The Kanye West Foundation and the NFL are just some of the tax-exempt organizations that Sen. Tom Coburn (R-Okla.) says are exploiting the system and driving up rates for the rest of us. Known on Capitol Hill for his annual "Wastebook," which documents wasteful federal spending, Coburn is set to release a 300-page report detailing hundreds of tax breaks and calling for loopholes to be closed.
Our 9,000-page tax code is full of special giveaways and loopholes that companies are able to exploit. To better illustrate this point, BuzzFeed provides a list of examples of organizations and celebrities taking advantage of the system:
The Kanye West Foundation, which was founded to help teen dropouts, spent $553,826 in 2009 on salaries, travel, and other administrative expenses. Only $573 actually went to charity. The charity closed mysteriously in 2011.

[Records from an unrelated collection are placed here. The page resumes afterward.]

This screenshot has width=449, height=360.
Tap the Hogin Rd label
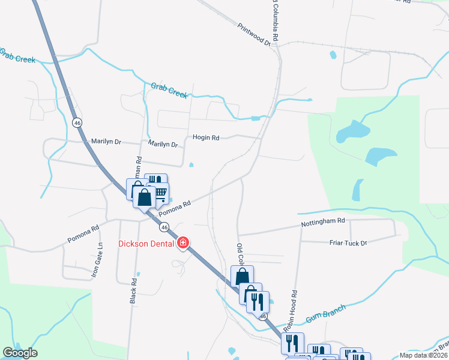[x=206, y=137]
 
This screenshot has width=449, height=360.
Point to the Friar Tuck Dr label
[x=348, y=242]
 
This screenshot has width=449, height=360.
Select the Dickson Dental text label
[x=146, y=243]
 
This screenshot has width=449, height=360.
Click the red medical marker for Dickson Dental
[x=183, y=243]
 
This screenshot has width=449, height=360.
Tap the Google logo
[x=20, y=352]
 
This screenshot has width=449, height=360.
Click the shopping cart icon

The Wyclef Jean Foundation paid the singer $100,000 to perform at his own benefit concert. Jean has defended the integrity of his charitable work. The charity is now defunct. [BuzzFeed]
It's not just celebrity charities: The PGA Tour and the NFL are both granted tax-exempt status, despite the fact that they both make millions of dollars a year, BuzzFeed notes. Roger Goodell, the NFL's commissioner, earned $44 million in 2013.
Coburn, who is set to retire at the end of the year, says he hopes the report will serve as a blueprint for his colleagues to revamp the tax code after he's gone. But the chances of that happening may be unlikely: Just last week, the House voted easily (378-46) to extend nearly four dozen special breaks for another year.